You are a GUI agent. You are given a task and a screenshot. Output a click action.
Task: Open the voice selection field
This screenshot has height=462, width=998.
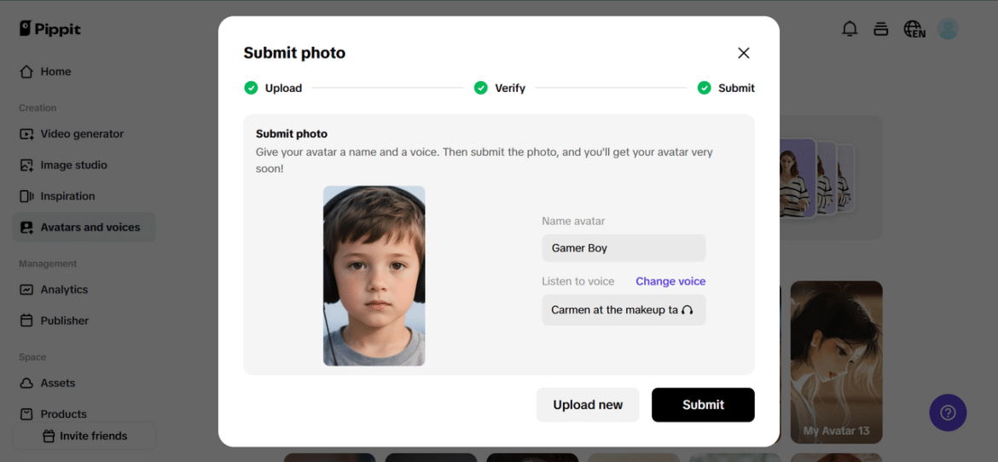coord(614,310)
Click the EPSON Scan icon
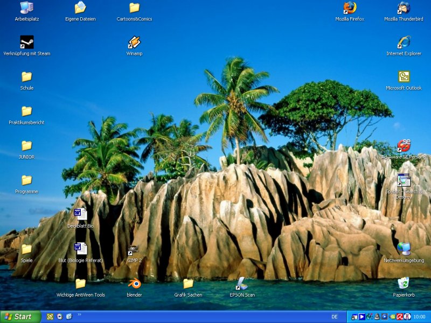 coord(242,284)
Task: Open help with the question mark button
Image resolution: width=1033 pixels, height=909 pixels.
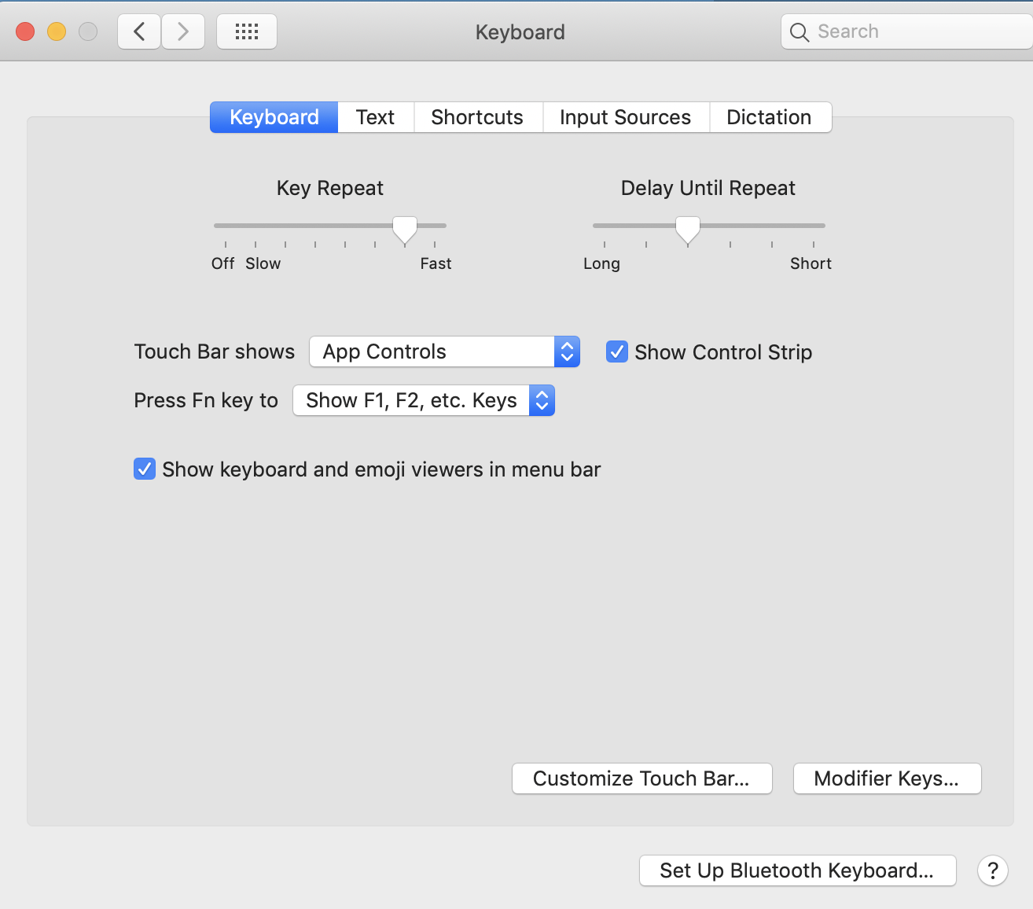Action: [993, 870]

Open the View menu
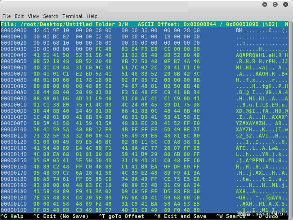tap(33, 16)
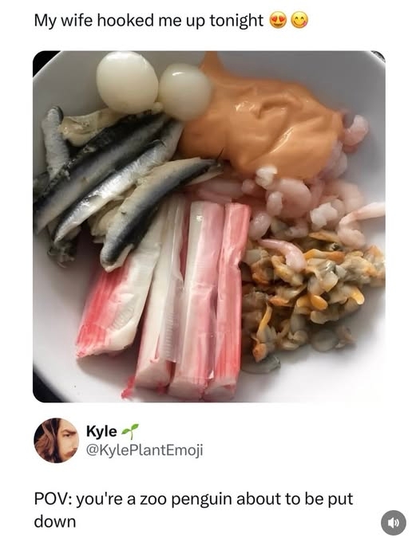
Task: Click the seedling emoji beside Kyle
Action: click(130, 431)
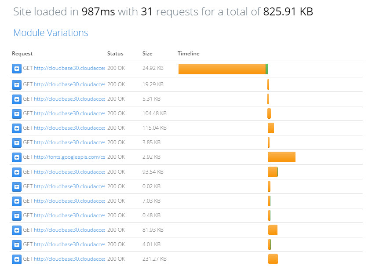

***

▶ [TASK DETAILS]: Lines from the one holding "This screenshot has height=462, width=998." down to the last line of the entries above must be retyped exactly, inclusive of both, with no pictures and nothing else.

▶ [FINAL ANSWER]:
This screenshot has height=462, width=998.
coord(614,310)
Click the EPSON Scan icon
 coord(242,284)
Task: Open help with the question mark button
Image resolution: width=1033 pixels, height=909 pixels.
Action: [993, 870]

Open the View menu
tap(33, 16)
Task: Click the seedling emoji beside Kyle
Action: click(130, 431)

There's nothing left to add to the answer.